Credit Card Mistakes I’ve Made (And How You Can Avoid Them)

I was going through the mail and opened up a credit card statement. Missed payment fee of $25? On a $89.47 bill? Ouch! I had just made an expensive mistake, one of many credit card mistakes I’ve made in the 30 years since I got my first Visa.

Credit card mistakes make life more convenient, but they can devastate your finances by adding debt without adding significant assets. Have a mortgage? You probably have a house. Have a car loan? You probably have a car. Have credit card debt? You might have a closet full of clothes, or even missing memories from too many wild nights.

In other words, credit cards need to be approached with caution. Lots of personal finance folks like Dave Ramsey caution against using credit cards for any reason.

People do use credit cards, though. According to the Federal Reserve, Americans held over $950 billion in credit card debt in April 2016. While many Americans struggle to manage credit card debt, others manage credit card use responsibly and benefit from rewards programs and other benefits.

I like to think I use credit cards responsibly now, but that hasn’t always been the case. I spent my early 20’s digging myself into credit card debt, and my late 20’s digging out and reestablishing my credit. I made a bunch of credit card mistakes. I paid a bunch of fees and interest. I learned how to manage my risk, and to only make charges when I had the money in the bank to back it up.

Yet I still missed a payment and incurred exra fees and interest. I made a silly mistake that with a couple of simple adjustments I would have avoided.

In retrospect, all of my mistakes could have been avoided. So I thought I’d confess to my credit card fails, so that you don’t have to make them. because credit card mistakes can be costly.

The College Mistake:  The Balance Builds Up

Like a lot of kids in the 1980s I got my first credit card as a college freshman. At first, I was really good about paying my balance off each month.

And then I had car trouble and a big bill to pay.

I put the repair on the card, and I didn’t pay it off entirely. I paid part of it and kept on charging like normal. Only now I was paying compound interest too. The balance fluctuated, but it was going to be a long time before it went away entirely.

[INFORMATION SHOWN]
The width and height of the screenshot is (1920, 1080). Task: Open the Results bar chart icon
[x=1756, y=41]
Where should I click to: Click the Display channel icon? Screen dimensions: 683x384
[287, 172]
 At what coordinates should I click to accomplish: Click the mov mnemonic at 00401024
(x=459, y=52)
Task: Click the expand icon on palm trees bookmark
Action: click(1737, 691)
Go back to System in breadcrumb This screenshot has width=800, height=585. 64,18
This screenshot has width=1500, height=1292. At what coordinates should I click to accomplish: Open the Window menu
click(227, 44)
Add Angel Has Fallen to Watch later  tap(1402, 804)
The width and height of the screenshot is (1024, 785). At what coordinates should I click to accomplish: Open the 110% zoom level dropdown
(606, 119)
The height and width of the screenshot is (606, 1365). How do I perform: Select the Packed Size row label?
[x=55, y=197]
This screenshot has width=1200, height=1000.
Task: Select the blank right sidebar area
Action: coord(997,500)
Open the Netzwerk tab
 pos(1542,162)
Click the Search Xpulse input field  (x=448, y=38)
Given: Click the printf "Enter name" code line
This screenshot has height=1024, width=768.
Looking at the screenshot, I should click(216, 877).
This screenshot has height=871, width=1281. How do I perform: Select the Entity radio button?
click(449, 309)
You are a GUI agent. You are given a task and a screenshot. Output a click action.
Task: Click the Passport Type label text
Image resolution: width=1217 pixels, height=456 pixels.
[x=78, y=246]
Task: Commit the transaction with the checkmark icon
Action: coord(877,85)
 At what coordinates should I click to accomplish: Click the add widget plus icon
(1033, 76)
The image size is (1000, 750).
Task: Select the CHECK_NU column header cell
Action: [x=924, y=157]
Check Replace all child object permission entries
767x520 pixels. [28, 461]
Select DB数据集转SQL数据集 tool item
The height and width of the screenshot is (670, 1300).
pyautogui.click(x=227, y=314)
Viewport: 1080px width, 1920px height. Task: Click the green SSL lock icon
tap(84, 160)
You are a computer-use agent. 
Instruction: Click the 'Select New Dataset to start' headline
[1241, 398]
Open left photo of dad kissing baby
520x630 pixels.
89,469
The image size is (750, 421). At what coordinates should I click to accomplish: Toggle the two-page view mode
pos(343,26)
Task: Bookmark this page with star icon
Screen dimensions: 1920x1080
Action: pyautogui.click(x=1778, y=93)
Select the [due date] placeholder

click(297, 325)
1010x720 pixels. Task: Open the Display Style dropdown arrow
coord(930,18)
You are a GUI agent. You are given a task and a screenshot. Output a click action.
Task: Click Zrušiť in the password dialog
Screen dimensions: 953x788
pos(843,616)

[DIRECTIVE 1] Name every dollar amount mentioned in the credit card mistakes text.
[DIRECTIVE 2] Please repeat the credit card mistakes text word for word from "In other words, credit" up to and including "back it up.".
[DIRECTIVE 3] Carry on writing the credit card mistakes text from the point where it stops.
Nothing in the records is needed here.

[FINAL RESULT 1] $25, $89.47, $950 billion

[FINAL RESULT 2]
In other words, credit cards need to be approached with caution. Lots of personal finance folks like Dave Ramsey caution against using credit cards for any reason.

People do use credit cards, though. According to the Federal Reserve, Americans held over $950 billion in credit card debt in April 2016. While many Americans struggle to manage credit card debt, others manage credit card use responsibly and benefit from rewards programs and other benefits.

I like to think I use credit cards responsibly now, but that hasn’t always been the case. I spent my early 20’s digging myself into credit card debt, and my late 20’s digging out and reestablishing my credit. I made a bunch of credit card mistakes. I paid a bunch of fees and interest. I learned how to manage my risk, and to only make charges when I had the money in the bank to back it up.

[FINAL RESULT 3]
I should have stopped charging anything and concentrated on getting back to a zero balance. I should have adjusted my budget to account for paying off the card and paying for future car maintenance.

Instead, I just kept merrily spending and paying a convenient amount that didn’t cause me to change any of my behavior.

Takeaways:

  • A credit card is not an emergency fund or a budgeting tool. If you need to use your credit card to pay for a need, you probably need to adjust your savings and budgeting approaches.
  • Don’t carry a credit card balance. If you do run up a balance, stop making additional charges and prioritize paying off the card.

The Early 20s Mistake: Minimum Payments and A Big Balance

My merry spending and lack of budgeting led more credit card mistakes.

I had more expensive car repairs that I didn’t pay off. My unhappiness with my chosen career path in political science led to spending on frivolous distractions, like boredom shopping on credit.

I accrued bigger balances, but I paid on time. My credit card company rewarded me with a raised credit limit, even though my income was unchanged.

Eventually, my credit card balance overwhelmed me. I owed more than I made over the course of a few months. I started making minimum payments and my balance got larger each month.

Then I dropped out of grad school and lost my stipend. I struggled to figure out my next step, but I had a big credit card balance and no way to pay it. I fell behind. Eventually I landed a couple of jobs and began paying it down, but not before I was in collections with bad credit.

Takeaways:

  • If you have a credit card balance, make sure you always pay more than the minimum. Paying minimums can allow your credit card balance to grow even when you aren’t making purchases. You’ll end up paying more interest and having a balance much longer.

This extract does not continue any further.